There has been a recent flare up of this conversation recently, following an RSA panel on the subject. Jim Brown offers an account of the panel here as well as an earlier post on the matter. Ian Bogost has two posts in response as well. Not for nothing, but here's a post I wrote a couple months back on rhetoric and OOP.
If you take a look at Jim's posts there is some fairly strong, skeptical/critical reaction in the comments to the idea of OOP (something that Ian responds to). It's not something that really surprises me. In a way it is understandable that rhetoric would have a very strong connection with correlationist theories, as OOP would term them. After all, rhetoric has largely (if not solely) defined itself in terms of human communication; the study of rhetoric is fundamentally about affecting/persuading human subjects, the formation of human communications, ethical relations among humans, etc. Our concerns have focused on subjective experience.
In a way, in my view, that doesn't necessarily have to be a problem for OOP. As an academic, one cannot study everything. I don't think there's anything philosophically wrong with a discipline that has a focus on human behaviors and experiences. However… it's tricky. I am often reminded in academic encounters of the overwhelming primacy that many humanists wish to give to the cultural, the representational, and the subjective. It's one thing to focus on human activities (as opposed to the activities of birds or the ocean or paper cups), but one still must interrogate one's underlying theory of the relations of objects and subjects.
Ian poses the following questions:
what is the rhetoric of objects? Do things like traffic lights and kohlrabis persuade one another in their interactions? What would it mean to understand extra-human object relations as rhetorical? When Bruno Latour suggests that trees also might use us "to achieve their dark designs," does such a use count as rhetoric?
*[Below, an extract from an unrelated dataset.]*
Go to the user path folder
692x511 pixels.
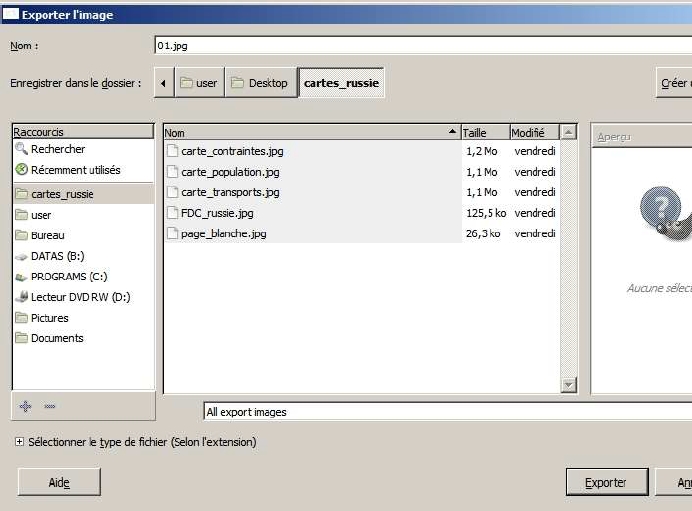199,83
I think these are useful questions though I would want to expand rhetoric beyond the concerns of persuasion. I'm still down in South Carolina at this gaming institute, so I don't have my books, but in Chaosmosis, Guattari remarks that agency and ethics operating at molecular levels in the recognition of interdependence. I would think of these relations as open to rhetorical study as well. It's fairly easy to begin with communications among animals: mating, pack dominance, child-rearing, establishing territory, etc. Then the communications between predator and prey. Or even the communications between the homing pigeon and the earth's magnetic fields. We can think of the ways the plants respond the changing weather conditions. One might even think of molecular bonding. That said, I don't think it is necessarily unreasonable to draw a line somewhere and say there are some object relations that are not rhetorical.
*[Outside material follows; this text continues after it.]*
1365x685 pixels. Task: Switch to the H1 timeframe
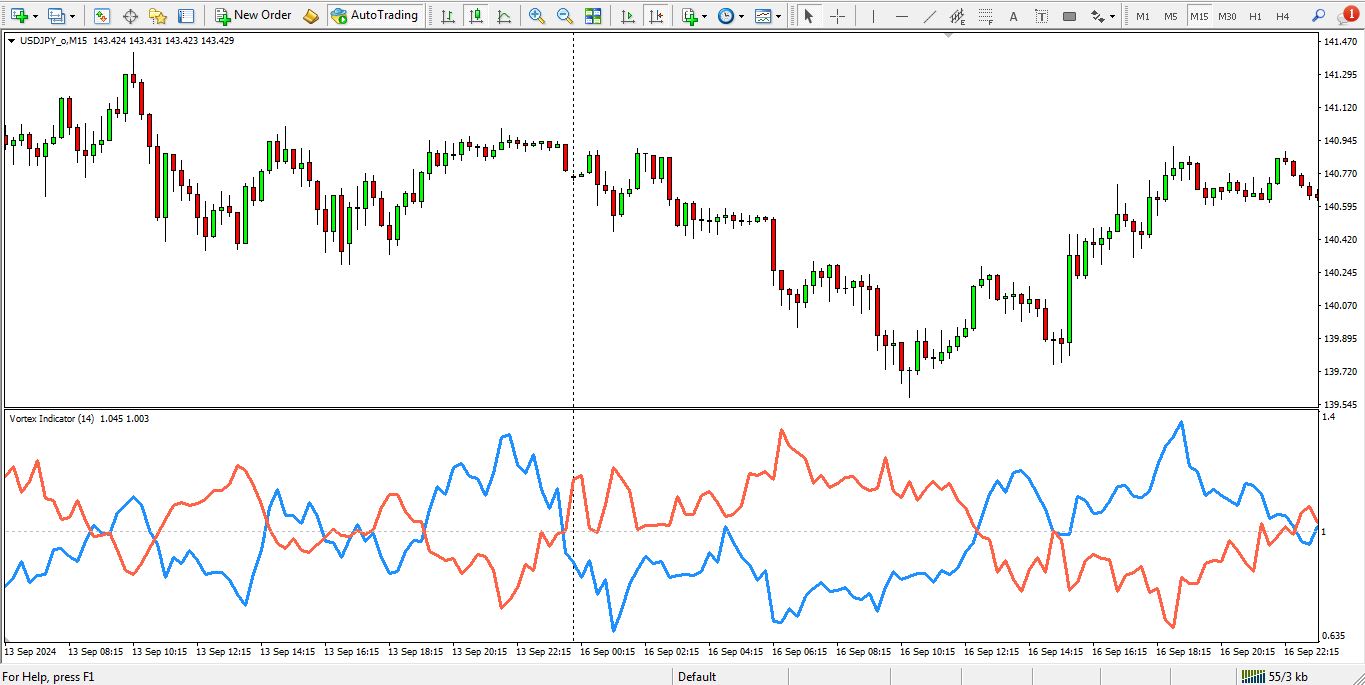[1255, 16]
For instance, it might be useful to think of rhetoric as studying assemblages that include overcoded operations, and here I am thinking of the way DeLanda takes upon Deleuze and Guattari on this matter. Briefly put, D/G describe two dimensions to assemblages material/expressive and territorializing/deterritorializing. DeLanda adds a third, coding/decoding, that essentially serves to reinforce (de)territorialization. I think it is entirely reasonable to argue that not every assemblage includes that third element. Assemblages involving conscious humans certainly do (maybe there are some exceptions), but there are also assemblages without humans to consider here as well. Certainly one could think of relations among information machines in this category.
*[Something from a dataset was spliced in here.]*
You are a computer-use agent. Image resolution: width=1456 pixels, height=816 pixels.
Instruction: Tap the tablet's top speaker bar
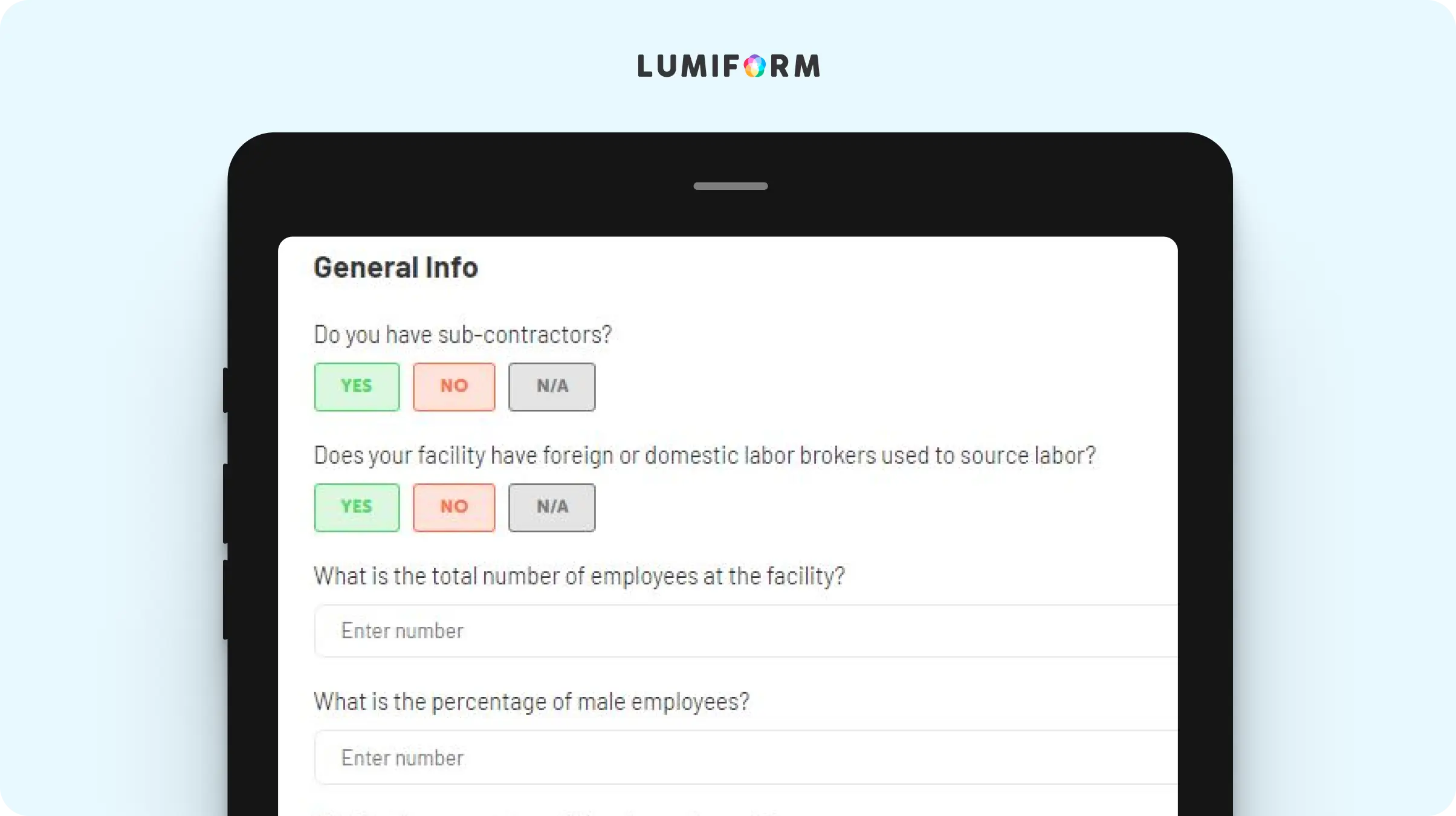pyautogui.click(x=730, y=186)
Of course it's not that simple from either direction. Perhaps one would want to argue that DNA or physical laws constitute coded operations. D/G don't see it this way. As they write in ATP:
This property of
overcoding or superlinearity explains why, in language, not only is
expression independent of content, but form of expression is independent
of substance: translation is possible because the same form can pass from
one substance to another, which is not the case for the genetic code, for
example, between RNA and DNA chains.
This brief quote only points to the issue, but it at least suggests their willingness to separate different kinds of codes. Coming from the more traditional, humanist or subject-oriented rhetorical position one might want to insist that rhetorical relations require agency. That is, I can only be persuaded if I have agency to respond in different ways. Maybe, but the question of agency is vexed all over the place. In some senses I think it is more viable in object-oriented theory than it is in the Foucauldian, neo-Marxist inflected cultural studies that dominates the theory end of the rhet/comp field. In fact, one of the more interesting things for me about object-oriented rhetoric would be its potential to offer a better understanding of agency.
Still if object-oriented rhetoric focused on the study of assemblages with overcoded elements/strata, it would remain necessary to have a broader theory of objects that accounted for the other elements participating in the assemblage. This is what object-oriented theories would bring to rhetoric. In turn, to date, I think object-oriented theory could benefit from a more expansive understanding of the rhetorical. That is, just as code is exposed to the other elements of an assemblage, so those other elements are exposed to the coded strata. I think that rhetoric has something to offer to object-oriented theory in terms of these questions.
My personal approach to all these questions is ultimately heuristic. That is, I am interested in how synthesizing these concepts opens new spaces for me to explore, invent, and act.